3.5. PM2.5-/O3-related health economic losses with anthropogenic emissions

The health losses caused by PM2.5 and O3 pollution, as driven by anthropogenic emissions in hot urban agglomerations from 2015 to 2020, were shown in Supplementary Tables S2, S3. Spatially, the average levels of the PM2.5-related health losses in each urban agglomeration were as follows: BTH (1968 people) > SDP (1,396 people) > CP (1,302 people) > YRD (987 people) > TC (932 people) > GZP (869 people). The average level of the O3-related health losses in each urban agglomeration were as follows: BTH (482 people) > SDP (480 people) > CP (314 people) > YRD (306 people) > TC (275 people) > GZP (189 people).

Supplementary Figures S1, S2 show the distribution of the PM2.5-related and O3-related health losses in hot urban agglomerations from 2015 to 2020. The PM2.5-related health losses in hot cities showed a fluctuating downward trend from 2015 to 2020. High PM2.5-related health losses were distributed across Baoding, Beijing, Handan, Shijiazhuang, and Tianjin in BTH; Fuyang, Zhoukou, and Nanyang in CP; Linyi, Jining, and Yantai in SDP; Xuzhou in YRD; Weinan in GZP; and Wuhan in TC, in 2015–2017. However, health losses increased in cities in the northern part of CP, especially in Zhengzhou. In addition, from 2018 to 2020, Beijing, Shijiazhuang, Handan, and Tianjin in BTH; Zhengzhou, and Nanyang in CP; Linyi and Weifang in SDP; Xuzhou in YRD; and Weinan in GZP still had high levels of health losses (more than 2,000 people).

The O3-related health losses in hot cities showed a fluctuating trend from 2015 to 2020, and it gradually increased from 2015 to 2017. The pollution in SDP, the southeastern part of CP, and the eastern part of YRD increased, and the health losses affected more than 675 people. From 2018, due to the implementation of the Blue Sky Protection Campaign, the emissions of O3 precursors were limited, to a certain extent, and the health losses decreased in Yantai, Qingdao, Tai’an, and Linyi in SDP, as well as in Xuzhou in YRD. However, there remained a large number of cities with high levels of health losses (> 675 people), such as Baoding, Beijing, Handan, Shijiazhuang, and Tianjin in BTH; Fuyang, Heze, Nanyang, Zhengzhou, and Zhoukou in CP; Nanjing, Xuzhou, and Yancheng in YRD; Jinan, Jining, Linyi, and Weifang in SDP; and Wuhan in TC. Although pollution levels of PM2.5 and O3 were high in hot cities, the levels and the trends in health losses driven by anthropogenic emissions were different. Therefore, for the composite pollution control of PM2.5 and O3 in hot cities, different types of control areas should be further determined based on the assessments of the health effects.

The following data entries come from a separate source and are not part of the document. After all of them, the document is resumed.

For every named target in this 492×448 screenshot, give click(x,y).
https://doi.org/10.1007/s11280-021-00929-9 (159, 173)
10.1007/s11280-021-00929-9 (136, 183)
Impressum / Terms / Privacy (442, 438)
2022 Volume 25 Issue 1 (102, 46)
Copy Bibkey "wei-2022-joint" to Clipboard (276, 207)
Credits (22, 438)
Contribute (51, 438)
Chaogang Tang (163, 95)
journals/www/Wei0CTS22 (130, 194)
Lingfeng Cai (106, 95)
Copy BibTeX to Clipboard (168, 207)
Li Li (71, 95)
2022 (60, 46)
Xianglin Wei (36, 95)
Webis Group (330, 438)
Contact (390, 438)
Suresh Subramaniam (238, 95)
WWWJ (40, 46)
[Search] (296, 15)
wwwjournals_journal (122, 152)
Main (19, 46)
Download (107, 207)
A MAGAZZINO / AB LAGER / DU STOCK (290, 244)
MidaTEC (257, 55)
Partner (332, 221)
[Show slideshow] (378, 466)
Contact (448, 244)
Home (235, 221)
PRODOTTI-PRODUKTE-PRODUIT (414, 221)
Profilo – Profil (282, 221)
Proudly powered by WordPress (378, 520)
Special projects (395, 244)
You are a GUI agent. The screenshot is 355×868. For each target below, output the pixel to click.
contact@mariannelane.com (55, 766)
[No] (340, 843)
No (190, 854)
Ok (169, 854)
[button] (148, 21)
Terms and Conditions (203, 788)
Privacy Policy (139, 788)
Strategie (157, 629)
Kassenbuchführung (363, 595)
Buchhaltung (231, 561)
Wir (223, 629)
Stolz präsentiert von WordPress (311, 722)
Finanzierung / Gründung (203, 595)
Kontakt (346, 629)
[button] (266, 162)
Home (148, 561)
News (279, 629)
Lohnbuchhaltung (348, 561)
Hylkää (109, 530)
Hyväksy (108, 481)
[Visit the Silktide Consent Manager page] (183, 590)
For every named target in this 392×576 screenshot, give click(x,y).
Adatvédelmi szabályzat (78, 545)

Based on Equation 8, PM2.5-related health economic losses in hot urban agglomerations during 2015–2020 could be evaluated, as shown in Supplementary Table S4. The average PM2.5-related health economic losses in the six hot urban agglomerations were ranked as follows: BTH (2.321 billion) > SDP (1.607 billion) > YRD (1.075 billion) > TC (1.016 billion) > CP (1.095 billion) > GZP (0.690 billion). The average levels of the health and health economic losses in BTH and SDP were at the forefront. Although the PM2.5-related health losses in CP were high, the health economic losses low. The reason could have been that the per capita disposable income in CP was relatively low, so the VSL obtained was low; thus, the health economic losses were low. The health economic losses not only depended on the PM2.5-related health losses, but it also was affected by the level of urban economic development. Therefore, the proportion of the health economic losses to the GDP was further calculated. The proportion of health economic losses in six urban agglomerations were CP (0.47%) > GZP (0.46%) > BTH (0.40%) > SDP (0.35%) > YRD (0.31%) > TC (0.28%).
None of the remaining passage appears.